Configuring Kubernetes metadata enrichment on Elastic Agent

edit

Kubernetes metadata refer to contextual information extracted from Kubernetes resources. Metadata information enrich metrics and logs collected from a Kubernetes cluster, enabling deeper insights into Kubernetes environments.

When the Elastic Agent’s policy includes the Kubernetes Integration which configures the collection of Kubernetes related metrics and container logs, the mechanisms used for the metadata enrichment are:

In case the Elastic Agent’s policy does not include the Kubernetes integration, but Elastic Agent runs inside a Kubernetes environment, the Kubernetes metadata are collected by the add_kubernetes_metadata. The processor is configurable when Elastic Agent is managed by Fleet.

Kubernetes Logs
edit

When it comes to container logs collection, the Kubernetes Provider is used. It monitors for pod resources in the cluster and associates each container log file with a corresponding pod’s container object. That way, when a log file is parsed and an event is ready to be published to Elasticsearch, the internal mechanism knows to which actual container this log file belongs. The linkage is established by the container’s ID, which forms an integral part of the filename for the log. The Kubernetes autodiscover provider has already collected all the metadata for that container, leveraging pod, namespace and node watchers. Thus, the events are enriched with the relevant metadata.

In order to configure the metadata collection, the Kubernetes provider needs to be configured. All the available configuration options of the Kubernetes provider can be found in the Kubernetes Provider documentation.

  • For Standalone Elastic Agent configuration:

Follow information of add_resource_metadata parameter of Kubernetes Provider

Example of how to configure kubernetes metadata enrichment.

apiVersion: v1
kind: ConfigMap
metadata:
  name: agent-node-datastreams
  namespace: kube-system
  labels:
    k8s-app: elastic-agent
data:
  agent.yml: |-
    kubernetes.provider
      add_resource_metadata:
        namespace:
          #use_regex_include: false
          include_labels: ["namespacelabel1"]
          #use_regex_exclude: false
          #exclude_labels: ["namespacelabel2"]
        node:
          #use_regex_include: false
          include_labels: ["nodelabel2"]
          include_annotations: ["nodeannotation1"]
          #use_regex_exclude: false
          #exclude_labels: ["nodelabel3"]
        #deployment: false
        #cronjob: false
  • Managed Elastic Agent configuration:

The Kubernetes provider can be configured following the steps in Advanced Elastic Agent configuration managed by Fleet.

Kubernetes metrics
edit

The Elastic Agent metrics collection implements metadata enrichment based on watchers, a mechanism used to continuously monitor Kubernetes resources for changes and updates. Specifically, the different datasets share a set of resource watchers. Those watchers (pod, node, namespace, deployment, daemonset etc.) are responsible for watching for all different resource events (creation, update and deletion) by subscribing to the Kubernetes watch API. This enables real-time synchronization of application state with the state of the Kubernetes cluster. So, they keep an up-to-date shared cache store of all the resources' information and metadata.
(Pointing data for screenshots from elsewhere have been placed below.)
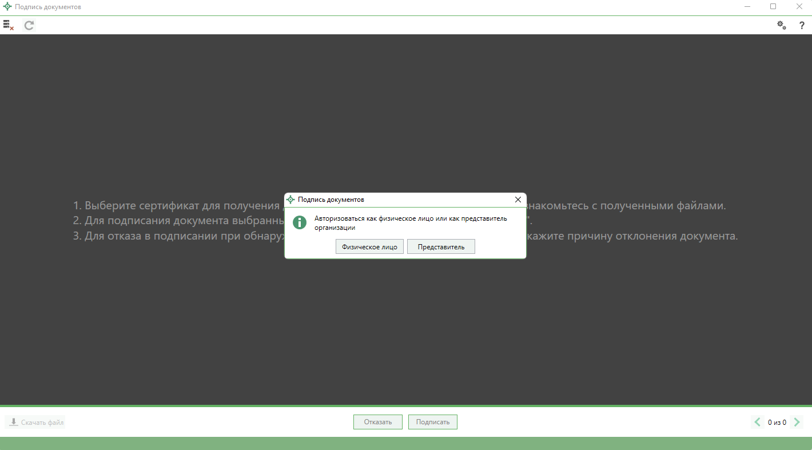Open settings via the gears icon

(x=781, y=25)
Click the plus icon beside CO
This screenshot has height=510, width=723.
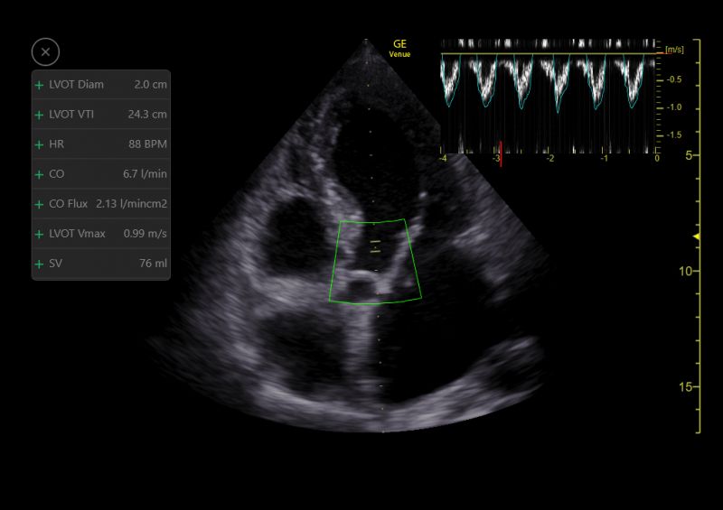[x=39, y=174]
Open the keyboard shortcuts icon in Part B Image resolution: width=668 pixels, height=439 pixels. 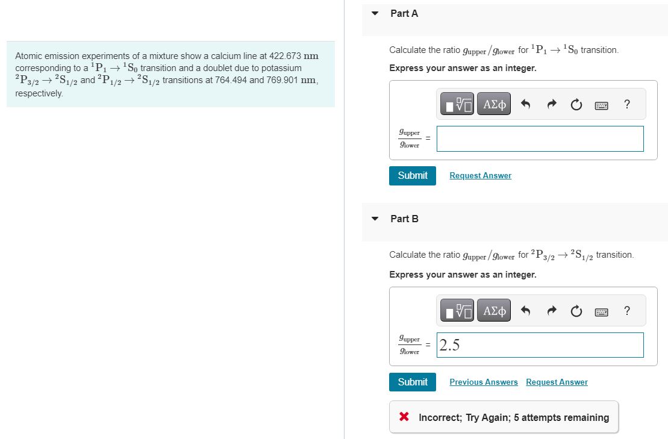click(601, 310)
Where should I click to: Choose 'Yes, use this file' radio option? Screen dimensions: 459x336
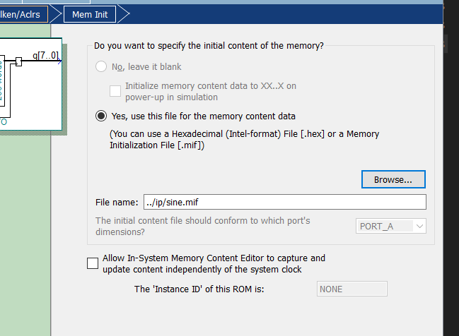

Whenever metrics are collected by the different sources (kubelet, kube-state-metrics), before they get published to Elasticsearch as events, they are enriched with needed metadata.

The metadata enrichment can be configured by editing the Kubernetes integration. Only in metrics collection, metadata enrichment can be disabled by switching off the Add Metadata toggle in every dataset. Extra resource metadata such as node, namespace labels and annotations, as well as deployment and cronjob information can be configured per dataset.

  • Managed Elastic Agent configuration:
metadata configuration

add_resource_metadata block needs to be configured to all datasets that are enabled

  • For Standalone Elastic Agent configuration:

Elastic Agent Standalone manifest sample.

[output trunctated ...]
- data_stream:
       dataset: kubernetes.state_pod
        type: metrics
            metricsets:
        - state_pod
           add_metadata: true
            hosts:
              - 'kube-state-metrics:8080'
            period: 10s
            add_resource_metadata:
                  namespace:
                    enabled: true
                    #use_regex_include: false
                    include_labels: ["namespacelabel1"]
                    #use_regex_exclude: false
                    #exclude_labels: ["namespacelabel2"]
                 node:
                    enabled: true
                    #use_regex_include: false
                    include_labels: ["nodelabel2"]
                    include_annotations: ["nodeannotation1"]
                    #use_regex_exclude: false
                   #exclude_labels: ["nodelabel3"]
                #deployment: false
                #cronjob: false

The add_resource_metadata block configures the watcher’s enrichment functionality. See Kubernetes Provider for full description of add_resource_metadata. Same configuration parameters apply.

Note
edit

Although the add_kubernetes_metadata processor is by default enabled when using elastic-agent, it is skipped whenever Kubernetes integration is detected.